I read recently in a book by Sherry Weddell, Forming Intentional Disciples her astute observation to the comment often heard today: “There are not enough vocations in the Church today.” Sherry without diminishing the beauty and necessity of Holy Orders (bishops, priests and deacons) and consecrated life (men and women religious) says there are plenty of vocations. The problem is that we are not recognizing most of them! Her point, not missed by this bishop, is that the laity have a vital role to play in the Church. The laity have a vital role to play in building God’s Kingdom. They, too, have a God-given mission to accomplish.
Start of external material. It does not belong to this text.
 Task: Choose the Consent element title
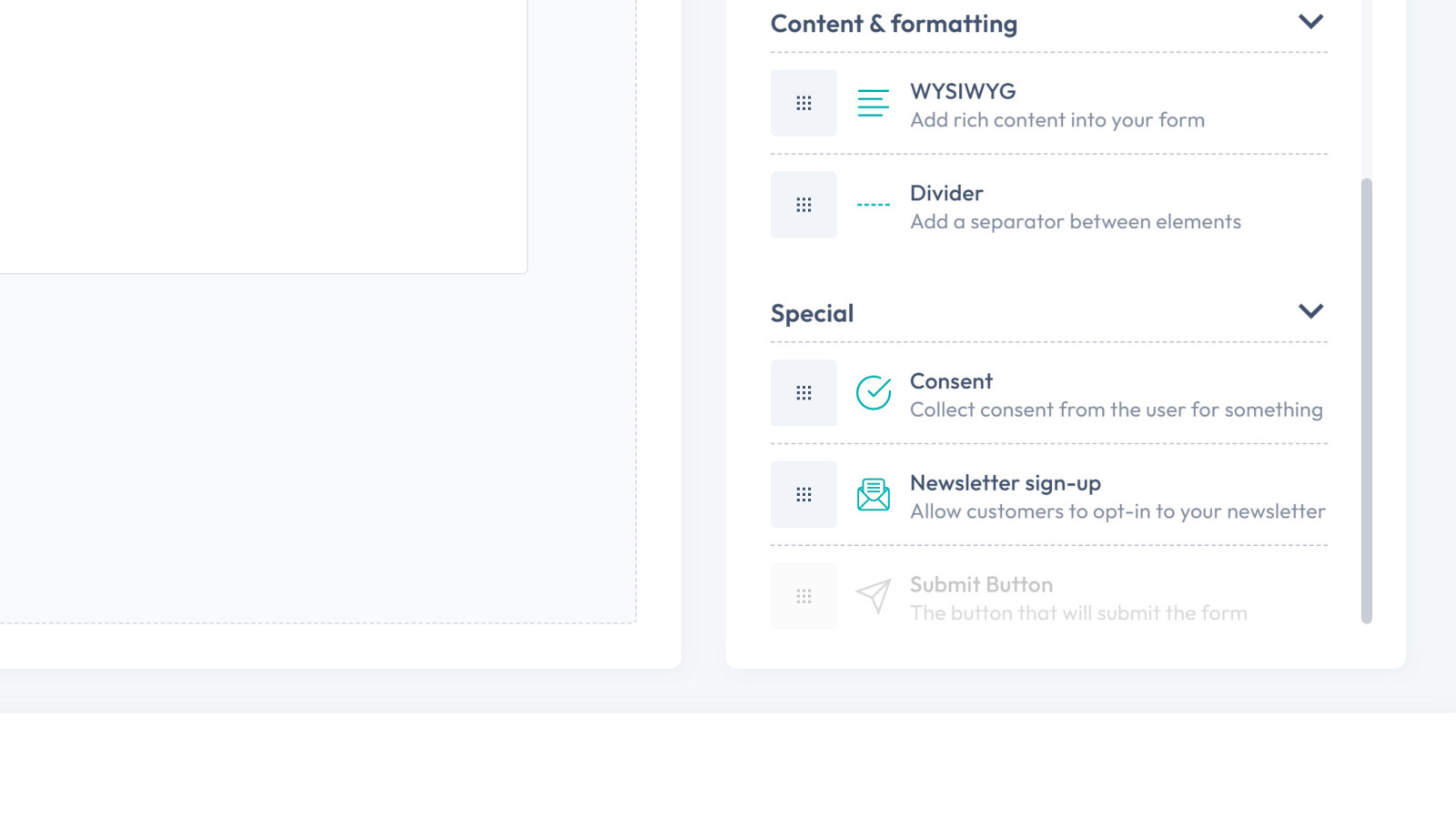(x=951, y=381)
The primary vocation shared by all is to live lives that are holy, rooted in the Gospel. Individually, this vocation takes shape as those called to marriage, or holy orders, or religious life, and some as single celibates. At the heart of the Christian vocation is the invitation to model our life on the life of Christ. To be created in the image and likeness of God is to be created for communion. The life of Christ was a total self gift to the Father in obedience to His will. The life of Christ was a total self gift to all of humanity to fulfill the Father’s work of redemption.
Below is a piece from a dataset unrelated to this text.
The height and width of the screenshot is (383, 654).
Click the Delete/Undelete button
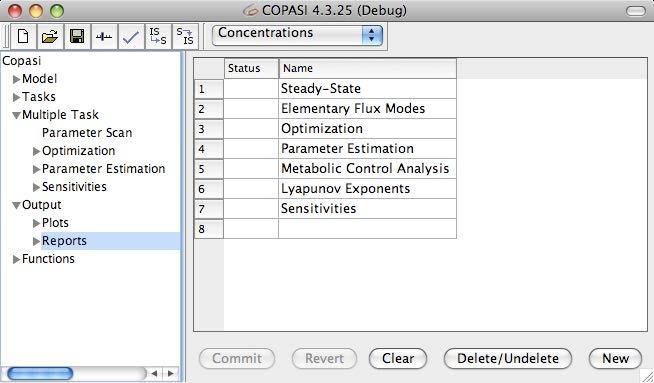pos(508,358)
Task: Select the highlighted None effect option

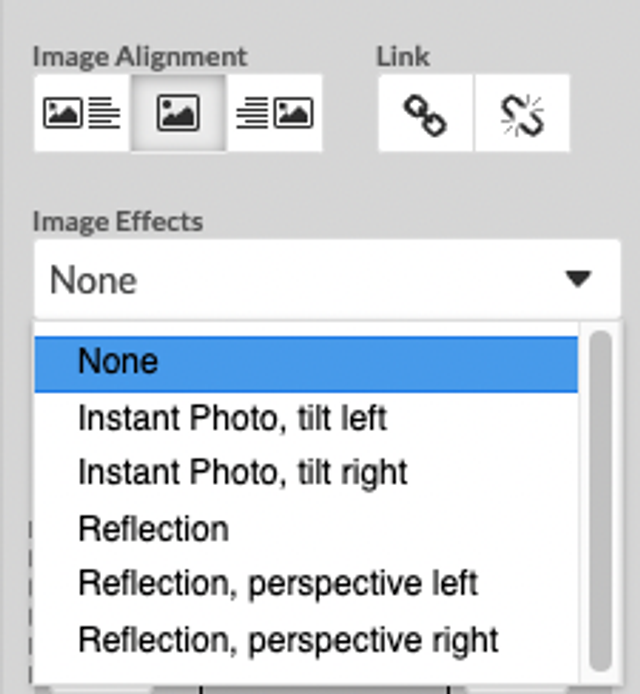Action: (306, 364)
Here in lies the heart of all vocations; self gift. Each of us is called to live our life not for self, but for God, His Church, and for others. It is in this self gift that we achieve true self-realization. As we live this call from Christ to live our lives for him, we come to deeper realization of the gifts He has given us to aid us in furthering His Kingdom. This is what the active faith-life for each of us means; following Christ, actively participating in the sacramental life of the Church, and actively participating in the ministries of the Church that ultimately lead others to Christ.
Please join me in praying that more and more people discover their vocation in life. Join me in praying that more and more people discover the particular way God is inviting them to actively follow Christ and to build up His Kingdom. Join me in asking that each of us discover the joy of knowing, loving, and serving our God!